Two lines mark the range in the entries below: the one holding "Magdi (481, 1418)" and the one holding "Fekete-fehér+1 / Black-White+1 (503, 1573)". Set down those two and all lines between them, exactly.

RAW DATA: Begin

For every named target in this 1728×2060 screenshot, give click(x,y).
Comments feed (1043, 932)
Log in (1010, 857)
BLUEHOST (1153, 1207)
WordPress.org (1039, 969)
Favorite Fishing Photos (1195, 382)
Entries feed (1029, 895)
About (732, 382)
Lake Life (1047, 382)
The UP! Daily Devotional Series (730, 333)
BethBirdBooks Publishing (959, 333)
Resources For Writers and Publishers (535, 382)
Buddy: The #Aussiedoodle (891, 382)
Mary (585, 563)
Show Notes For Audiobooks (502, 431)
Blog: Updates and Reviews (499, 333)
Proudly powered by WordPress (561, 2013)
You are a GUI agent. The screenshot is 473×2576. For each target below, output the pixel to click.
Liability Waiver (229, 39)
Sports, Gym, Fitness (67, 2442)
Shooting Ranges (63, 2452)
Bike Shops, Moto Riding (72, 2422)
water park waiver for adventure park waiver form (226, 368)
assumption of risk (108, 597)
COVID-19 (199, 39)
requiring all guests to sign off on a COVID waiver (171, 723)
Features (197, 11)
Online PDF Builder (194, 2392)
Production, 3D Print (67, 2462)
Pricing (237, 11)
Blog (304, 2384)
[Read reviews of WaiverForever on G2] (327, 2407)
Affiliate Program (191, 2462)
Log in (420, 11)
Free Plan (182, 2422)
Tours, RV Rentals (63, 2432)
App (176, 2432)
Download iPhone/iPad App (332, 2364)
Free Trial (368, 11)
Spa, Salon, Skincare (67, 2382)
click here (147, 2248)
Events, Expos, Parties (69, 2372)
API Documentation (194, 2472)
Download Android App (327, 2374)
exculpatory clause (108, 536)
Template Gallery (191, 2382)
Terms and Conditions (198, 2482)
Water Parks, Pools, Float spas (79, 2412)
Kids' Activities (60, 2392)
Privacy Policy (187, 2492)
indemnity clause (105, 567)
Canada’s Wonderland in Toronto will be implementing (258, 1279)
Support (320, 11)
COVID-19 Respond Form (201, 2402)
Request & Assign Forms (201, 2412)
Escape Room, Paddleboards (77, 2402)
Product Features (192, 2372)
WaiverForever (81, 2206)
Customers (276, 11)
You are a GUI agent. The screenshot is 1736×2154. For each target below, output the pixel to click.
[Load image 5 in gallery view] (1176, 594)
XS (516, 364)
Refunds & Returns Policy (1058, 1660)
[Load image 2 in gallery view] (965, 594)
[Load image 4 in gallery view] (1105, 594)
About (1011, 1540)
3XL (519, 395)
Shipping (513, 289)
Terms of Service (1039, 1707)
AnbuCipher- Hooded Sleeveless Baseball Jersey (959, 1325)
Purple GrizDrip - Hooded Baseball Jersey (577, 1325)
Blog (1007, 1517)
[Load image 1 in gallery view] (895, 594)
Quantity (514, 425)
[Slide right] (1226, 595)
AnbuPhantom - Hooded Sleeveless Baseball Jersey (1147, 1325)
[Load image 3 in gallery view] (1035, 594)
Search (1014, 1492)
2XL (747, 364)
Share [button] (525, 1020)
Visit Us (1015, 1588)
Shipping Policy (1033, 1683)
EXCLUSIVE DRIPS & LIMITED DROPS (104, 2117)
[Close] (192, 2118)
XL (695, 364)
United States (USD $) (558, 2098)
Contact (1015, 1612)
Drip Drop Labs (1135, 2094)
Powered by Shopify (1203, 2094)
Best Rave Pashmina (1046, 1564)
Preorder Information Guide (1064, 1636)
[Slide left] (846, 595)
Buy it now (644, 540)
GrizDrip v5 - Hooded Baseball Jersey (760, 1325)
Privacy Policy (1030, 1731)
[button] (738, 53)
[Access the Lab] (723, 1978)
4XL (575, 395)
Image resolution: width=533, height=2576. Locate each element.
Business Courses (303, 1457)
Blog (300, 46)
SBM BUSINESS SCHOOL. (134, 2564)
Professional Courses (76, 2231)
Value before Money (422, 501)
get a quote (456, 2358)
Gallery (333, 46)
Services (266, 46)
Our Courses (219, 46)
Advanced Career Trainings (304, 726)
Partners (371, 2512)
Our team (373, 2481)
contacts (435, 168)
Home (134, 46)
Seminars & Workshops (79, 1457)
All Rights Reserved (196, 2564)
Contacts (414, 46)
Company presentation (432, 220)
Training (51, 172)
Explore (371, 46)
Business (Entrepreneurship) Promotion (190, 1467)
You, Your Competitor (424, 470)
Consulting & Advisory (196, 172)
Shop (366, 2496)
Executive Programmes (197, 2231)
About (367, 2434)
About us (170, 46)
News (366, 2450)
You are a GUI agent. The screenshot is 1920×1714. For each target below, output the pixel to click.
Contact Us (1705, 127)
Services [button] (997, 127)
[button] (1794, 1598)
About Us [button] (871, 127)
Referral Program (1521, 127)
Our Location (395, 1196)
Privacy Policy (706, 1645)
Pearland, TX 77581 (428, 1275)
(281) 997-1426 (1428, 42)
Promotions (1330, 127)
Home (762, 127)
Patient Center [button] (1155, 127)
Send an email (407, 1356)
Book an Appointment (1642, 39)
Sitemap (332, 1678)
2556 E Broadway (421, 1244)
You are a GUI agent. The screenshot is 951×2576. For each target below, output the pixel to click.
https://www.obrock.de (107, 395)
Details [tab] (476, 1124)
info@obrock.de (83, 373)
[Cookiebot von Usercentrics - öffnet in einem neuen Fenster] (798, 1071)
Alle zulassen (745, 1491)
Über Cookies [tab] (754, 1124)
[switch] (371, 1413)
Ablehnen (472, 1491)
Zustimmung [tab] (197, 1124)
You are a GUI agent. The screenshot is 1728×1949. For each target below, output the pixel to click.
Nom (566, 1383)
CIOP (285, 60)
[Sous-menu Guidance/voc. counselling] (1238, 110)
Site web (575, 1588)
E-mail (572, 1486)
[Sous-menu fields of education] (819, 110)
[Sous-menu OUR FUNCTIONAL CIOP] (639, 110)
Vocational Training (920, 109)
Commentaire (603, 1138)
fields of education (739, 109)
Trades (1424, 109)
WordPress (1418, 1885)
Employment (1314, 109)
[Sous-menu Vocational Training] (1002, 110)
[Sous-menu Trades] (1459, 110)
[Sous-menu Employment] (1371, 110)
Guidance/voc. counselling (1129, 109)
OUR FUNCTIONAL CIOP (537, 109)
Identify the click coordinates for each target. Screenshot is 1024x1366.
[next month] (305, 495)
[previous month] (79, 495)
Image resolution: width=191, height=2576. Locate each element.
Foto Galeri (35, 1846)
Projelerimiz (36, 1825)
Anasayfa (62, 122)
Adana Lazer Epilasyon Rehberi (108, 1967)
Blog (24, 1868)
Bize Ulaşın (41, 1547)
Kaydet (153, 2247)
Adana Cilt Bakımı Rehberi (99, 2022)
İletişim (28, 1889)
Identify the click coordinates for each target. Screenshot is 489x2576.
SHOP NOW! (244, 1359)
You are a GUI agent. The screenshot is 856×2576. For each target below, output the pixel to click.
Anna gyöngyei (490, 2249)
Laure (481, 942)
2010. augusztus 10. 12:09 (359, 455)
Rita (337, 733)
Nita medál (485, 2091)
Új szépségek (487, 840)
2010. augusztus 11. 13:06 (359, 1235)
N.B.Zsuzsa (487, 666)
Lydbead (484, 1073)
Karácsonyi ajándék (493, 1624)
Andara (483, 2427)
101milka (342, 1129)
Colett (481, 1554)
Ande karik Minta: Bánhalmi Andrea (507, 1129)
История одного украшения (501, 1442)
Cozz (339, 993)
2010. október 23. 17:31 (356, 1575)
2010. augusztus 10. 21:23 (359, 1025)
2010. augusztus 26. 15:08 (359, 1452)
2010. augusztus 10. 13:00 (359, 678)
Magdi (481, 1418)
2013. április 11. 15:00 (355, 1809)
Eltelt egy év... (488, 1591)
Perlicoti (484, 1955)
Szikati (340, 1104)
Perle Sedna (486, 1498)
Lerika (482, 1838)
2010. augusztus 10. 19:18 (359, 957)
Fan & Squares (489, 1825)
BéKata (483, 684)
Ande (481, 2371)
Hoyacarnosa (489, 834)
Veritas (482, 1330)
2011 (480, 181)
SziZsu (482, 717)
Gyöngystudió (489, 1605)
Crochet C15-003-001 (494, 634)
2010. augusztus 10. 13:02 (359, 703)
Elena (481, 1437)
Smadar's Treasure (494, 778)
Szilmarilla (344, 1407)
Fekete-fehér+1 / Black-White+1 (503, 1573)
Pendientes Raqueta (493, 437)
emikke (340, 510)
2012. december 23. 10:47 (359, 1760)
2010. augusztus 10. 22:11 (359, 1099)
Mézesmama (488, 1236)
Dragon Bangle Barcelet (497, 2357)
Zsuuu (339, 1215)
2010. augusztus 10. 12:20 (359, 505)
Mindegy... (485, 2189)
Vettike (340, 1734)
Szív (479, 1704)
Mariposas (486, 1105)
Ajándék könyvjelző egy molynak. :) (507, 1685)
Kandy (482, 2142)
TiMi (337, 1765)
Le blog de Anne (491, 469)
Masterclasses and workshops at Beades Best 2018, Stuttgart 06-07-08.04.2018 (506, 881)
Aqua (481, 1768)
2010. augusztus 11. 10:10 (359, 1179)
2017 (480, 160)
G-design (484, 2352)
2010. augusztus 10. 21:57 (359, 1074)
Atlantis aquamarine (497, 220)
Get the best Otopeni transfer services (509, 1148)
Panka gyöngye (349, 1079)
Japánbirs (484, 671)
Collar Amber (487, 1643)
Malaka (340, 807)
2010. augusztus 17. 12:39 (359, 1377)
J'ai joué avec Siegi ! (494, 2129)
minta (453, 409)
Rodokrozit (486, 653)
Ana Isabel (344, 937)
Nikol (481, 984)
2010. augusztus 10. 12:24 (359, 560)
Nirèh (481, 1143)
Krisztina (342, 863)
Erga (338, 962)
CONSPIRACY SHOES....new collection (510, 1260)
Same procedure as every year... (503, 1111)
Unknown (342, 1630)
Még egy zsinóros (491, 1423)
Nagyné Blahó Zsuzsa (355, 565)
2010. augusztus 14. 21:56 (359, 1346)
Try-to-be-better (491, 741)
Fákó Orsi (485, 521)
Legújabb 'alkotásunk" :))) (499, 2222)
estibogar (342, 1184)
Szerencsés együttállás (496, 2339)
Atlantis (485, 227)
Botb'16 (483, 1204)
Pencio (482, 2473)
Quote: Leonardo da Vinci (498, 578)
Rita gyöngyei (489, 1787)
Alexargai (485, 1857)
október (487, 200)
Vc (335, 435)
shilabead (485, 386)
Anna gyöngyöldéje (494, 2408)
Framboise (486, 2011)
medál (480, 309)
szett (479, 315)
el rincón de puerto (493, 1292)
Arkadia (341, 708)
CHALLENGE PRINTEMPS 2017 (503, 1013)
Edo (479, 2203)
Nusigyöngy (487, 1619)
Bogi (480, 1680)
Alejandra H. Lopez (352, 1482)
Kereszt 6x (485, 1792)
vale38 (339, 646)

RAW DATA: End

> _TASK OUTPUT_
Magdi (481, 1418)
2013. április 11. 15:00 (355, 1809)
Eltelt egy év... (488, 1591)
Perlicoti (484, 1955)
Szikati (340, 1104)
Perle Sedna (486, 1498)
Lerika (482, 1838)
2010. augusztus 10. 19:18 (359, 957)
Fan & Squares (489, 1825)
BéKata (483, 684)
Ande (481, 2371)
Hoyacarnosa (489, 834)
Veritas (482, 1330)
2011 (480, 181)
SziZsu (482, 717)
Gyöngystudió (489, 1605)
Crochet C15-003-001 (494, 634)
2010. augusztus 10. 13:02 (359, 703)
Elena (481, 1437)
Smadar's Treasure (494, 778)
Szilmarilla (344, 1407)
Fekete-fehér+1 / Black-White+1 (503, 1573)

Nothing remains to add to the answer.